For this exercise, write out exactly the lines from the line containing "Click the plus import icon" through the last line of the records, and no other lines.

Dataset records

○ ○ ○ ○ ○ ○ ○

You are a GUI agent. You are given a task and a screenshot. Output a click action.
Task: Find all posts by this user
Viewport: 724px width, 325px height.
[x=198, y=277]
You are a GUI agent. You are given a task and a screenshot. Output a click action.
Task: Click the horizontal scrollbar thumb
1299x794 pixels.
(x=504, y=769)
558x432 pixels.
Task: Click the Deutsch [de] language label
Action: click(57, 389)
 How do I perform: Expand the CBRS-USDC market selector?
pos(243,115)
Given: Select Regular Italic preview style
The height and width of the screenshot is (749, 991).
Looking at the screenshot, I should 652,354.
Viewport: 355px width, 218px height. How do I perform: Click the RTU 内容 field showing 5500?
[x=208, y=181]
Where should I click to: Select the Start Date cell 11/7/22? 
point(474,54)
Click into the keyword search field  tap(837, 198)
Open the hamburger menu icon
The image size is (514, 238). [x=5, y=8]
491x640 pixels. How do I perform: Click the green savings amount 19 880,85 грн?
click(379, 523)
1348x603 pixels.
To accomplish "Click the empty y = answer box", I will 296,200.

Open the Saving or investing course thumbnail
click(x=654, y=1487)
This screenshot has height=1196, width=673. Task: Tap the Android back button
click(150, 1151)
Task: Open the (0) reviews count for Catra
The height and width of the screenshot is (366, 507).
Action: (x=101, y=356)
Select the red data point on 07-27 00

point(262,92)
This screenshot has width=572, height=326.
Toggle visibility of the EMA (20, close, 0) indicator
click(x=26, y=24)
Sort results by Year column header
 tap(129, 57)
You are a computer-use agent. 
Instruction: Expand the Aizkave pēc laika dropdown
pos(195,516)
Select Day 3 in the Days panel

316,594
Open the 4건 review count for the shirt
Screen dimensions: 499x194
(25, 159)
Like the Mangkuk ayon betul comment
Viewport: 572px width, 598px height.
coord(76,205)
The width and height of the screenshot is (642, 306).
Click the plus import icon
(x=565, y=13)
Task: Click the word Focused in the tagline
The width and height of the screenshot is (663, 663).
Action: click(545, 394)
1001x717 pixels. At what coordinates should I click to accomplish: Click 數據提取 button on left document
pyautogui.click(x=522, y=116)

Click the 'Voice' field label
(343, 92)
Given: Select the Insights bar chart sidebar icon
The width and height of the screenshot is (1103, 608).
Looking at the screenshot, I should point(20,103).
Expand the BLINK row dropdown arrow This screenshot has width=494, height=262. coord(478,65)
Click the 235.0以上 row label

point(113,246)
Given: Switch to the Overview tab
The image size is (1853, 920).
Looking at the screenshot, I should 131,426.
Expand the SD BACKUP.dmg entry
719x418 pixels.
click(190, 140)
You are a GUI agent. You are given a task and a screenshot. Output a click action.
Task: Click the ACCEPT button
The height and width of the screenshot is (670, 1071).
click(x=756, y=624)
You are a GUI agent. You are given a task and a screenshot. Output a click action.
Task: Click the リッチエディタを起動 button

○ ○ ○ ○ ○ ○ ○

| Answer |
Click the plus import icon
(x=565, y=13)
Task: Click the word Focused in the tagline
The width and height of the screenshot is (663, 663).
Action: click(545, 394)
1001x717 pixels. At what coordinates should I click to accomplish: Click 數據提取 button on left document
pyautogui.click(x=522, y=116)

Click the 'Voice' field label
(343, 92)
Given: Select the Insights bar chart sidebar icon
The width and height of the screenshot is (1103, 608).
Looking at the screenshot, I should point(20,103).
Expand the BLINK row dropdown arrow This screenshot has width=494, height=262. coord(478,65)
Click the 235.0以上 row label

point(113,246)
Given: Switch to the Overview tab
The image size is (1853, 920).
Looking at the screenshot, I should 131,426.
Expand the SD BACKUP.dmg entry
719x418 pixels.
click(190, 140)
You are a GUI agent. You are given a task and a screenshot. Output a click action.
Task: Click the ACCEPT button
The height and width of the screenshot is (670, 1071).
click(x=756, y=624)
You are a GUI agent. You are given a task and a screenshot. Output a click action.
Task: Click the リッチエディタを起動 button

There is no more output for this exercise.